───── Data shown

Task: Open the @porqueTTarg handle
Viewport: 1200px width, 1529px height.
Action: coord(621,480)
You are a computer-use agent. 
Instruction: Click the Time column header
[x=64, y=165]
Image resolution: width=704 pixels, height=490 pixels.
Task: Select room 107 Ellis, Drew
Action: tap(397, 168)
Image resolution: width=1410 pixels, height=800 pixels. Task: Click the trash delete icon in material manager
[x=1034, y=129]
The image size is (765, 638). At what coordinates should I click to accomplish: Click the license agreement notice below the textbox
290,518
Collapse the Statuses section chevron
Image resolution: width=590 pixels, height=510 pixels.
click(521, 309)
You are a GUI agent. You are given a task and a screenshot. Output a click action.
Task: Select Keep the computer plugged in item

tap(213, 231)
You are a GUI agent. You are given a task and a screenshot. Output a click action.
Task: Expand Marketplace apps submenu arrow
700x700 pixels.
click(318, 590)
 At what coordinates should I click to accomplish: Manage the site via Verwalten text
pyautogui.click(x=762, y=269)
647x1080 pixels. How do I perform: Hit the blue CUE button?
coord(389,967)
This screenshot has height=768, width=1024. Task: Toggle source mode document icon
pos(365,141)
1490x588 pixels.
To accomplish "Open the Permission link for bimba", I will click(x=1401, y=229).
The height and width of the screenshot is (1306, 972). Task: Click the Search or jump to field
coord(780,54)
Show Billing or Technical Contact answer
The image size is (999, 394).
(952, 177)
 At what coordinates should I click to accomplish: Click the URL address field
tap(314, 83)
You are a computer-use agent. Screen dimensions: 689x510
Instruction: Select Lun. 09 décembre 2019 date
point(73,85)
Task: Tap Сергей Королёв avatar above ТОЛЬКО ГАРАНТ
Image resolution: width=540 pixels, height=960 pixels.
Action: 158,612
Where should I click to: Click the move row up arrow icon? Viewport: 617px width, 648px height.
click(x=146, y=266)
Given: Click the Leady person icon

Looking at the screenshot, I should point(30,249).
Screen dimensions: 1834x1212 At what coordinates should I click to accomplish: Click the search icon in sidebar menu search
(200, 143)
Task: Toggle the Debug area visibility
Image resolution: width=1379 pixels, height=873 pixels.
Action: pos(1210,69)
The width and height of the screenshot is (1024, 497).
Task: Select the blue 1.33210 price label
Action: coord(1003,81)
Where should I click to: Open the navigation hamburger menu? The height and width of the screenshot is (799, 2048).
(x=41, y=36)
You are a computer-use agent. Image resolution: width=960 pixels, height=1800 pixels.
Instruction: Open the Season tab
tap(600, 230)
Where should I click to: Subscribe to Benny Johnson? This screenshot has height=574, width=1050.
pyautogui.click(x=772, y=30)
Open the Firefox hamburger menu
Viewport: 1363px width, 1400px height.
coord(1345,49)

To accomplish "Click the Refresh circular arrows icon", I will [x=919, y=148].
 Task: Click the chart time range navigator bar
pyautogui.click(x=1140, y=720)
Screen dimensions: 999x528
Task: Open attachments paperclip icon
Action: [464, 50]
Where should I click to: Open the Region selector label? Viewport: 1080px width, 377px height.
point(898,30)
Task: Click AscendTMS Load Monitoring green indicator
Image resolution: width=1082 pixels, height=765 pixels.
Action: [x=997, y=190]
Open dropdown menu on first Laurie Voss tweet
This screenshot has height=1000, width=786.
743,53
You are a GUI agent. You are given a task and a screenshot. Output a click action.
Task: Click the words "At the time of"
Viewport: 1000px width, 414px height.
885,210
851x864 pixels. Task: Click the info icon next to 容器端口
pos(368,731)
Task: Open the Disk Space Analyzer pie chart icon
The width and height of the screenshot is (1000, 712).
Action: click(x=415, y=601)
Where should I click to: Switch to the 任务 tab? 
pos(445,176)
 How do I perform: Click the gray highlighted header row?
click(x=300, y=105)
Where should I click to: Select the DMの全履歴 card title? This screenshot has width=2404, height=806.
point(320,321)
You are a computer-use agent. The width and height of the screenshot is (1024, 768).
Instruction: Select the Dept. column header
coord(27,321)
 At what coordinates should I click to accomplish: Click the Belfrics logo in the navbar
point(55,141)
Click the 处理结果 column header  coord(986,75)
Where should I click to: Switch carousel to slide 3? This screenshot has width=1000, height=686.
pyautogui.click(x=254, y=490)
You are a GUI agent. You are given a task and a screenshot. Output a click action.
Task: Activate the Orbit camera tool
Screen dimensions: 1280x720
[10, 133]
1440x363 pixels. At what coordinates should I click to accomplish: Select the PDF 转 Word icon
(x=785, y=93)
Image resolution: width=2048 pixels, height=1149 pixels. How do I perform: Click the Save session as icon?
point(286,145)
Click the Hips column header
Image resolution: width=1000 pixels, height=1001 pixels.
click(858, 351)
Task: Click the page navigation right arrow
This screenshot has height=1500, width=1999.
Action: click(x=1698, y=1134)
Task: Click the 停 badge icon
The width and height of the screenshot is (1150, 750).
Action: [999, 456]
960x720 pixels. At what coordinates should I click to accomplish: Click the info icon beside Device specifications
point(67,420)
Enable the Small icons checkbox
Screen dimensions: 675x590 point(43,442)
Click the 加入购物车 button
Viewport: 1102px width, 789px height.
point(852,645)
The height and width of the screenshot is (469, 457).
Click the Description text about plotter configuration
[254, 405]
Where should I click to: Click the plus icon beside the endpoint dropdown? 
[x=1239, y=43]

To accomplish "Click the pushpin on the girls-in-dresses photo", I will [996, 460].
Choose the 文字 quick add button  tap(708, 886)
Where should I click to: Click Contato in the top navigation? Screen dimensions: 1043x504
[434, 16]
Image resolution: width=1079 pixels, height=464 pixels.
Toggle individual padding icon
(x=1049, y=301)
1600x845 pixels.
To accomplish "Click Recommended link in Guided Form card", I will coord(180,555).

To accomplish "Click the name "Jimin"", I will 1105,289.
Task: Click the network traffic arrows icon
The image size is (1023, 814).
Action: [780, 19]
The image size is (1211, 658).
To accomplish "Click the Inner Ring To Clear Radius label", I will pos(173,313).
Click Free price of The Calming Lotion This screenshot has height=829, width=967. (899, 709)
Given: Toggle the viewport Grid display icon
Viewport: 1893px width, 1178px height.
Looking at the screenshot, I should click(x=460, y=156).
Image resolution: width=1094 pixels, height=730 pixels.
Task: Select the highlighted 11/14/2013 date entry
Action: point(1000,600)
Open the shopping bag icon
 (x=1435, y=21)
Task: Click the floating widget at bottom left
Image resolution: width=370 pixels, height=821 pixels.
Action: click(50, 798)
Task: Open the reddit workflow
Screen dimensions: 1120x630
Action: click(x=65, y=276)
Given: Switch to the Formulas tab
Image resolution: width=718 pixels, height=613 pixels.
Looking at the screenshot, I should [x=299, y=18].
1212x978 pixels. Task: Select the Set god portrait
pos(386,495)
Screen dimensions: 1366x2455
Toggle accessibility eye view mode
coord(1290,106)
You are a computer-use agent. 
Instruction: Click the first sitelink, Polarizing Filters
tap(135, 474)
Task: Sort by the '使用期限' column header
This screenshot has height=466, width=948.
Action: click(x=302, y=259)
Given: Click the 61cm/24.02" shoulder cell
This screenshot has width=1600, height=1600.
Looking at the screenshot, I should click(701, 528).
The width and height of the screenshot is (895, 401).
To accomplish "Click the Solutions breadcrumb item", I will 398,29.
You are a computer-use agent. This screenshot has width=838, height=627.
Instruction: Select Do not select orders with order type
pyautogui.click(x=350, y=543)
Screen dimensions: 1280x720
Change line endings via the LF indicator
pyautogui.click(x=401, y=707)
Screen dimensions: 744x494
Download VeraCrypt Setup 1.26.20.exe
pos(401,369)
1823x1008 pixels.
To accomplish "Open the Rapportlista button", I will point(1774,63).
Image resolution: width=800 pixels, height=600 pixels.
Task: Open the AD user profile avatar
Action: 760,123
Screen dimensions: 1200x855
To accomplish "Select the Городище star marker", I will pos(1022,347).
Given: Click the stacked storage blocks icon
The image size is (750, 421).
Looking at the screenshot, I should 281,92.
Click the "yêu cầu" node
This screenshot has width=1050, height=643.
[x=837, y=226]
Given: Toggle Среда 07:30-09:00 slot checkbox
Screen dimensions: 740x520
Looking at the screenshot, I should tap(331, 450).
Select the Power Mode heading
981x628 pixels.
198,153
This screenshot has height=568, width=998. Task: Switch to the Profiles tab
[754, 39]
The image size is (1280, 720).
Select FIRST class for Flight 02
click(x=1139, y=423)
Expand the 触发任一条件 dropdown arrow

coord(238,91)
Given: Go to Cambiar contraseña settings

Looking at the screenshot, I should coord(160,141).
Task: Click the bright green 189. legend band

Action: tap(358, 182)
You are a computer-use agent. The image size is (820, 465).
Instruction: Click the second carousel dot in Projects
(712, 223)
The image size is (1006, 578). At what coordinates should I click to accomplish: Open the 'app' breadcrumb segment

──────────

§ What is being asked
Scan the entries above and show each line that contains the word "arrows".

§ Your response
To accomplish "Click the Refresh circular arrows icon", I will [x=919, y=148].
Task: Click the network traffic arrows icon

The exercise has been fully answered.